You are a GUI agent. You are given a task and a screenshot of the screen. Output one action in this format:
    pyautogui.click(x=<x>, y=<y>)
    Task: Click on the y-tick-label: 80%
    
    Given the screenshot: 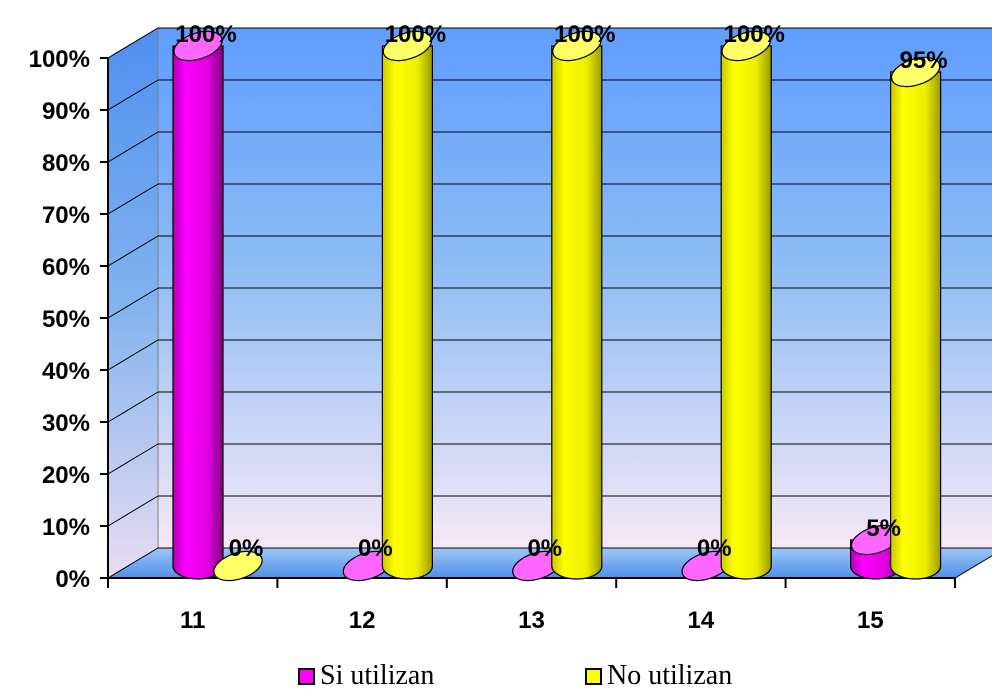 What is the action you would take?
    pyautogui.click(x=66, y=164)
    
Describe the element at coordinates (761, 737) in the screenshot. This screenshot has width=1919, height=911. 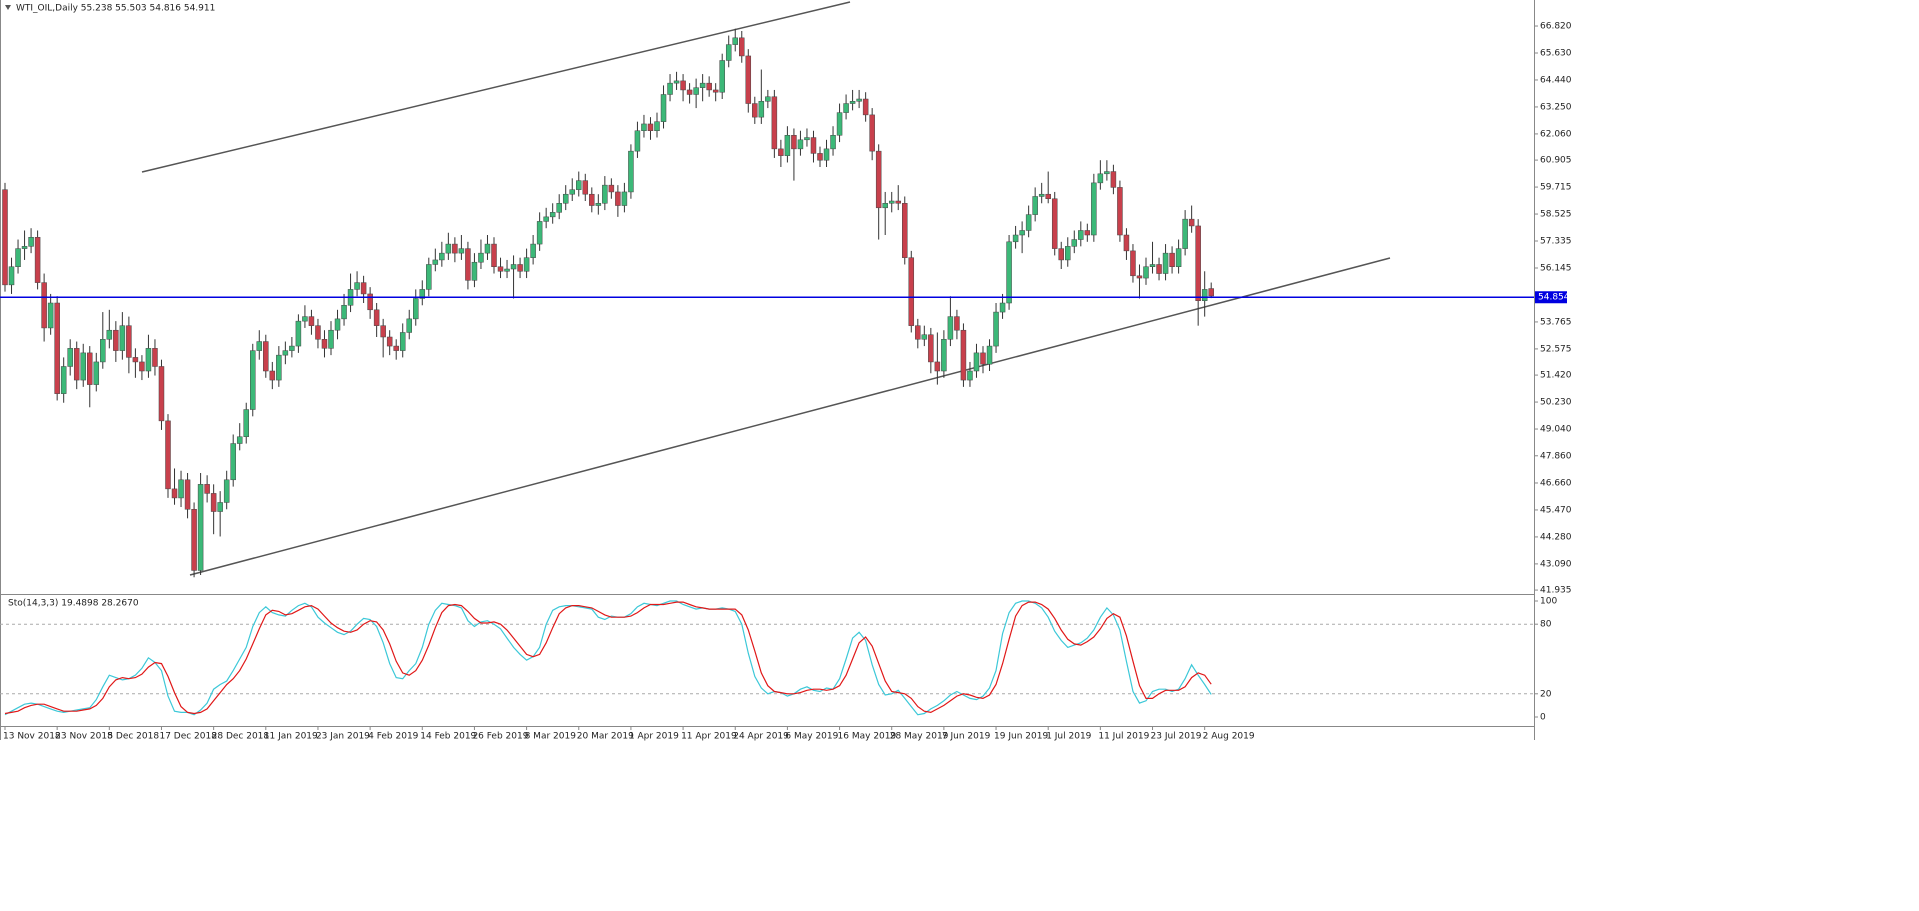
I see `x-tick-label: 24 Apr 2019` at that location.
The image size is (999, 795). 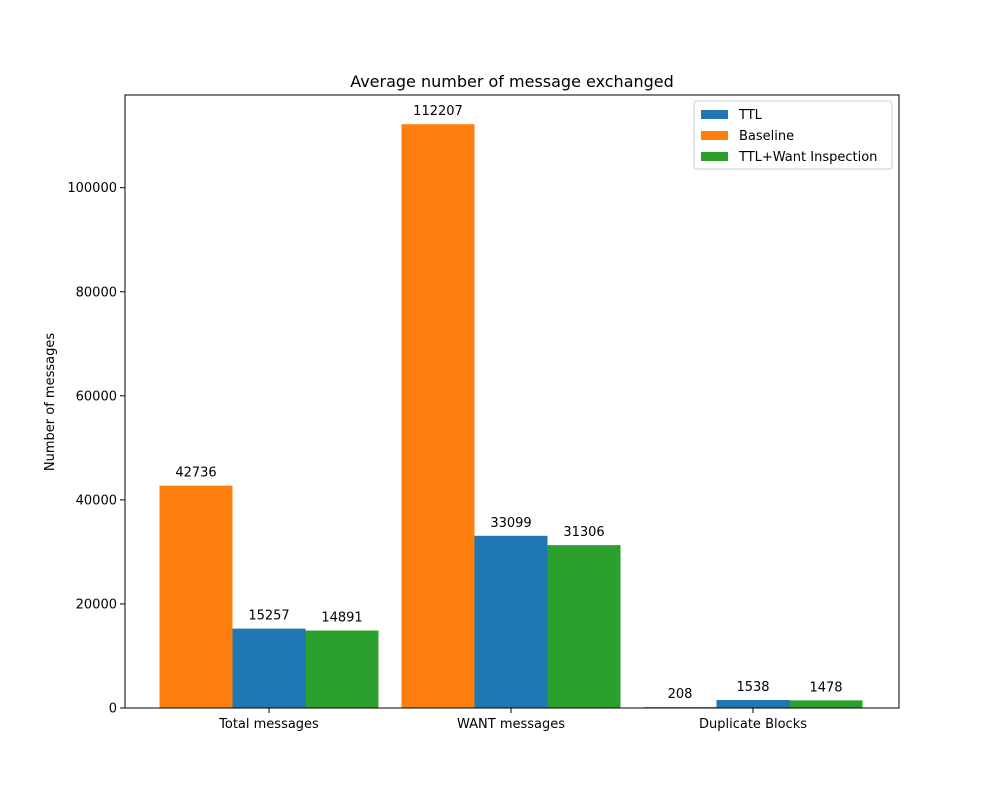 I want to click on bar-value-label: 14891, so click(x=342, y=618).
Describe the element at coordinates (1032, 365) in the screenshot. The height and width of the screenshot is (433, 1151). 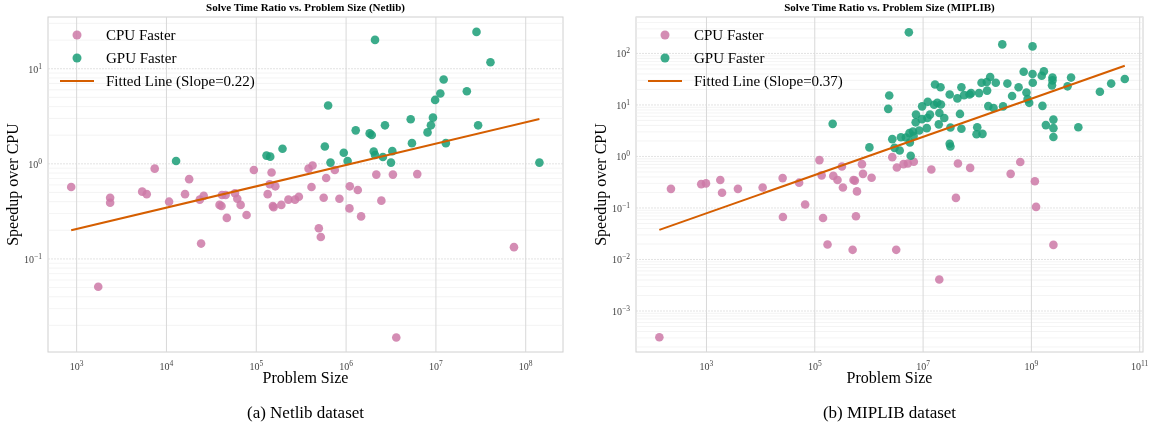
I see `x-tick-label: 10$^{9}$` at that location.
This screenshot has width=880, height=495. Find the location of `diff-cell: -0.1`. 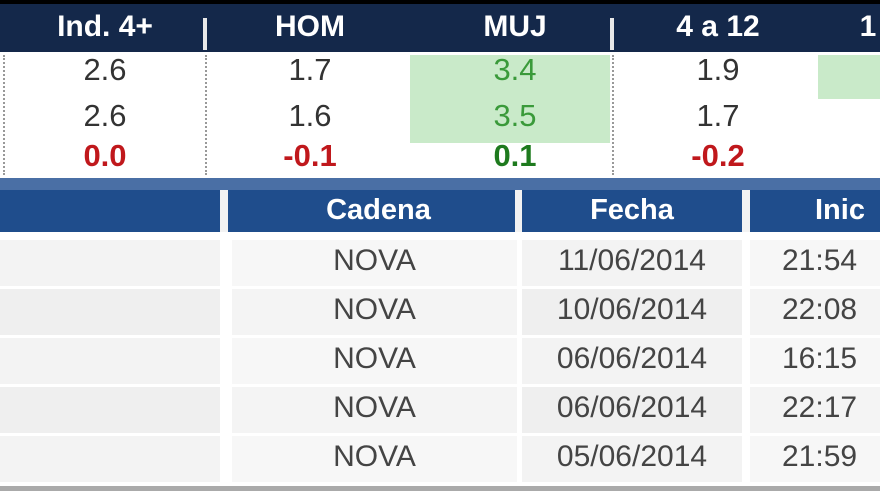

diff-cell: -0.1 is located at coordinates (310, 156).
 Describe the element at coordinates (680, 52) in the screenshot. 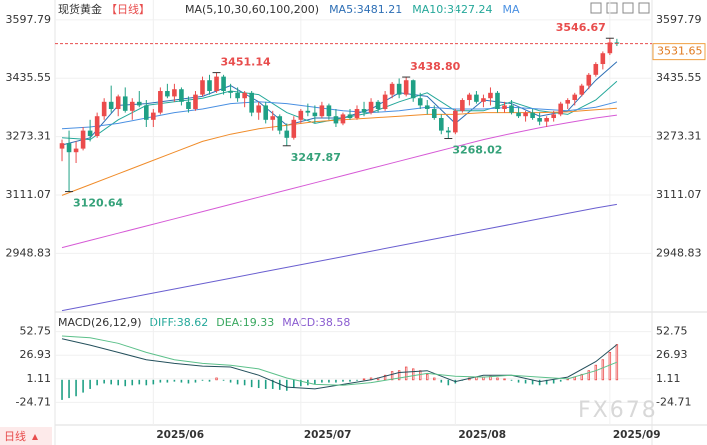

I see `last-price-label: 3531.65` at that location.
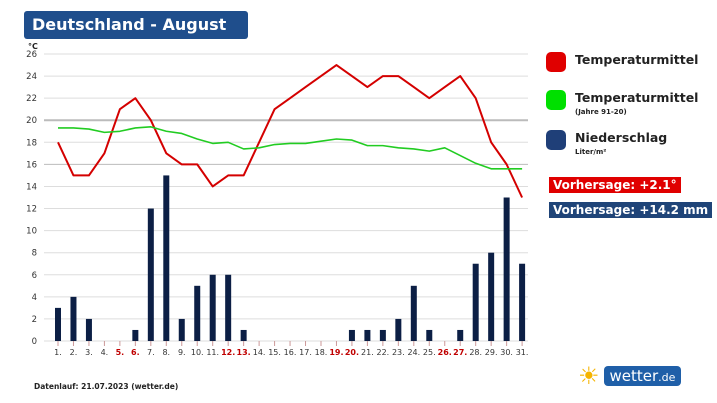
________________
> Task requirements
Copy out the listing above exactly, everything from the line containing "Describe the element at coordinates (680, 52)" down to the end of the listing, and leave out the pictures.

> Answer below
 Describe the element at coordinates (680, 52) in the screenshot. 

I see `last-price-label: 3531.65` at that location.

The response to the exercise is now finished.